Mengapa Turing menjadi sosok yang spesial? Yah, Turing adalah salah satu sosok penting, terutama sebagai salah satu gamemaker Inggris selama Perang Dunia ke-II. Turing berjasa dalam memecahkan Enigma, yaitu sebuah mesin yang memiliki kemampuan untuk menenkripsi pesan pihak Jerman selama perang dunia. Berkat Turing, Inggris berhasil untuk memenangkan beberapa pertempuran yang dianggap sebagai kehebatan Inggris, padahal Turing ada di belakang layar.
Selama hampir 2 jam, film ini akan berkisah tentang kehidupan Alan Turing. Benedict Cumberbatch berperan sebagai pemeran utama, dan akan mengajak penonton untuk mengetahui 2 pesan penting yang sebetulnya ingin dikirim oleh ceritanya: Keberhasilan Turing membongkar Enigma dan Homoseksualitas.

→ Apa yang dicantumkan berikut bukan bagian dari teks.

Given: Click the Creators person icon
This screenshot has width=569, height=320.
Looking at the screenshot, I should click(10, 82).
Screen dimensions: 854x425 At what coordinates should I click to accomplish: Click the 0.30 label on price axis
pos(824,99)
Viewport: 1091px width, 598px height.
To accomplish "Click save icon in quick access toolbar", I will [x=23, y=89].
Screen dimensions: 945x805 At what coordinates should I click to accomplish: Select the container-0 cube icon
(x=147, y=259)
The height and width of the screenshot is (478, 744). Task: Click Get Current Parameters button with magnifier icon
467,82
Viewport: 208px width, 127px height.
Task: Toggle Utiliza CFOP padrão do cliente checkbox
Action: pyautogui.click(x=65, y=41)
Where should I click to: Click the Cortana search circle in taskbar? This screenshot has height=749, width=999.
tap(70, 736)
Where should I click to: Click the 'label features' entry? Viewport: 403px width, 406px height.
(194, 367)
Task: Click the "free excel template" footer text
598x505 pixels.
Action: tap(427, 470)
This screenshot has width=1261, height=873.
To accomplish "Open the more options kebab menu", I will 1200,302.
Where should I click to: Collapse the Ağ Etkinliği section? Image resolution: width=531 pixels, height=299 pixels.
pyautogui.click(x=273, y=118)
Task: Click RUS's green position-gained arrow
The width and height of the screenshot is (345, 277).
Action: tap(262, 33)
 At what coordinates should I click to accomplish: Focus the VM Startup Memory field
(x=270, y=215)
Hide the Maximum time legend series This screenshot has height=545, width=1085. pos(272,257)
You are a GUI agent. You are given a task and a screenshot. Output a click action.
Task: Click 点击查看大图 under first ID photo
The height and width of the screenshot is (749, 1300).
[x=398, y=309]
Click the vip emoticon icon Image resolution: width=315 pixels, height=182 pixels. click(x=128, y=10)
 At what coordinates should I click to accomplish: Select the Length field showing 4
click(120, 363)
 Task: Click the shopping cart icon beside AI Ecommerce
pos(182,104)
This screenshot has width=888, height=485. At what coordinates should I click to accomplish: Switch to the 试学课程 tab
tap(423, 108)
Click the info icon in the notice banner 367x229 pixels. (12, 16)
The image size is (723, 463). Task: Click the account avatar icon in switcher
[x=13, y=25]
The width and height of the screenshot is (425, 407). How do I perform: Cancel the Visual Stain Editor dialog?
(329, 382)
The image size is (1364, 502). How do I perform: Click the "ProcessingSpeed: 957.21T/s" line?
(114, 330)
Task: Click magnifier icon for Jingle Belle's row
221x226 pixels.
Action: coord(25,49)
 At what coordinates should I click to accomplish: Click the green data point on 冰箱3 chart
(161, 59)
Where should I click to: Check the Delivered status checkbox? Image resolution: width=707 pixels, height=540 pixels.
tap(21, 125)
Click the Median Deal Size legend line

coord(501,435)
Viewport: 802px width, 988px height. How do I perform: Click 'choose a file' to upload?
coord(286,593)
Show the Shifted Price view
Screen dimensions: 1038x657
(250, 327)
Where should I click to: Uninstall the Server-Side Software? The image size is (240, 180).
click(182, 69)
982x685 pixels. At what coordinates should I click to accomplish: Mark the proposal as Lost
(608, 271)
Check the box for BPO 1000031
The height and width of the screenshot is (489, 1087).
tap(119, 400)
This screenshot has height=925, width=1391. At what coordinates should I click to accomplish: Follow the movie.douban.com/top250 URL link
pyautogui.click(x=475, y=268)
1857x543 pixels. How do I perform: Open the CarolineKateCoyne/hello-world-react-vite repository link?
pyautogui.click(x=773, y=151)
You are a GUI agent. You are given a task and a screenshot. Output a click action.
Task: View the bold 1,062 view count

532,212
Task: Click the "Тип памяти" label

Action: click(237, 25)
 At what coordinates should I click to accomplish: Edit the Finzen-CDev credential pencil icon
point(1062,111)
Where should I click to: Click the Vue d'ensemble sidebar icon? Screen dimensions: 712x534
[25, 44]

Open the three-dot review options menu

Film ini akan diramaikan oleh kehadiran Keira Knightley, yang berperan sebagai Joan Clarke, seorang wanita dengan intelektualitas yang cukup tinggi, yang membuatnya menjadi salah satu tim inti Turing. Saya cukup tidak menyangka dengan sosok Clarke yang tergolong tidak biasa. Penampilan Knightley disini cukup meyakinkan dengan kualitas Academy Award nominee performance, and don’t expect what you already see from her in “Atonement” or “Anna Karenina.”
Film ini disutradarai oleh Morten Tyldum, sutradara asal Norwegia. Tyldum menyajikan sebuah adaptasi biografi yang memang tidak 100% akurat, tetapi setidaknya Ia mampu untuk berada dalam pace yang tepat. Saya cukup menikmati kisahnya, tanpa ada rasa bosan sedikitpun.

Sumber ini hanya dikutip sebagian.